# Tasks for this exercise:
1. In the film review below, which actor plays Martin?
2. Condense the paragraph of the film review below that begins "The specifics of the plot are even weirder" into a bulleted list that keeps its main facts.

[Extract to read — start]

The Killing of a Sacred Deer is the guilty heart surgeon family paralysis movie of the year. I’m not saying it’s the best guilty heart surgeon family paralysis movie ever, but it’s definitely in the top five.
Stephen (Colin Farrell) is mentoring or big brothering or just friends with a teenager, Martin (Barry Keoghan), who is not his son. He has a son and daughter of his own, but when they become paralyzed from the waist down, Martin claims to have something to do with it, and a morbid way Stephen can fix everything.
The specifics of the plot are even weirder, but the day to day aesthetic of the movie is weird and off putting, a sort of unreality but not unrecognizable. Stephen and his anesthesiologist have a long walk and talk about inane specifics of watches. Stephen and Martin share an awkward lunch. Stephen blurts out to colleagues that his daughter started menstruating, like recently. Martin invites Stephen over for dinner and tries to fix him up with his mom (Alicia Silverstone) making Stephen uncomfortable.

[Extract to read — finish]
[Recorded information — start]

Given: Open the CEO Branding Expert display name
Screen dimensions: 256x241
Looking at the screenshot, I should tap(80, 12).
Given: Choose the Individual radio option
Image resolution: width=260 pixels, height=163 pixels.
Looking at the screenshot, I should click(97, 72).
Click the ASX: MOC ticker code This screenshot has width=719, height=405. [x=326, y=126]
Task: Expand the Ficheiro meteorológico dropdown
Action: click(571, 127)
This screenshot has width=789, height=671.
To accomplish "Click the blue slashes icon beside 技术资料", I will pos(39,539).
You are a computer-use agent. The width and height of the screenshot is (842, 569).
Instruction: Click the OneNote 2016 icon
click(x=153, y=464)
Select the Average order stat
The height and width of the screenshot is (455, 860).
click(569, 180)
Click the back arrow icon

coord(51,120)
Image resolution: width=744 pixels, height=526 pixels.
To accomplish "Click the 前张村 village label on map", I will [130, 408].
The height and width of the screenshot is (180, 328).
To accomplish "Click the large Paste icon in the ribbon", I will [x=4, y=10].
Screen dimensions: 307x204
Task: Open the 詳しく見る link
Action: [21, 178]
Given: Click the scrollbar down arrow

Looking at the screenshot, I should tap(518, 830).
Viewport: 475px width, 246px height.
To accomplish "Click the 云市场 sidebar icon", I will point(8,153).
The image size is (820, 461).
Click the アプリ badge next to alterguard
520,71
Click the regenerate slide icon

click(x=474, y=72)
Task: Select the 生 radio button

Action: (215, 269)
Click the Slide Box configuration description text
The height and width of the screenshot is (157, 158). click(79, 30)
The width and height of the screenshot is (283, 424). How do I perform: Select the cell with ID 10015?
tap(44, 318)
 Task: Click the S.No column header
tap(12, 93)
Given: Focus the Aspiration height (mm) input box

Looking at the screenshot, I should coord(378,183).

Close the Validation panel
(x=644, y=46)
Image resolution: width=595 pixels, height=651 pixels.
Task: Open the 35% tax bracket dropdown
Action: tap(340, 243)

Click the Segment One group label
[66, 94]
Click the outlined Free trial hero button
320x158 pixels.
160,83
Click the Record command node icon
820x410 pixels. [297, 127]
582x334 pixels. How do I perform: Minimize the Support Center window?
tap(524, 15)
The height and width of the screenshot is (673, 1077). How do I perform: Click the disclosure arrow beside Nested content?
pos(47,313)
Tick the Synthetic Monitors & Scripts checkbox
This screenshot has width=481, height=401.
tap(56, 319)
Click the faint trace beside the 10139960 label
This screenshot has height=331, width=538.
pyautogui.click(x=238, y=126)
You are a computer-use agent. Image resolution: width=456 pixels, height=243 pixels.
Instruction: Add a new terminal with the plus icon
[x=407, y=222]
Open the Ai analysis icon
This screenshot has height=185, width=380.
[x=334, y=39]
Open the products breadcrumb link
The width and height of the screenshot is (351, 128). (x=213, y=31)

[Recorded information — finish]

# Outputs in order:
1. Barry Keoghan

2.
- The film's everyday look is weird and off-putting: unreal, yet still recognizable.
- Stephen and his anesthesiologist take a long walk and discuss pointless details about watches.
- Stephen and Martin share an awkward lunch.
- Stephen abruptly tells colleagues that his daughter recently started menstruating.
- Martin invites Stephen to dinner and tries to set him up with his mother (Alicia Silverstone), which makes Stephen uncomfortable.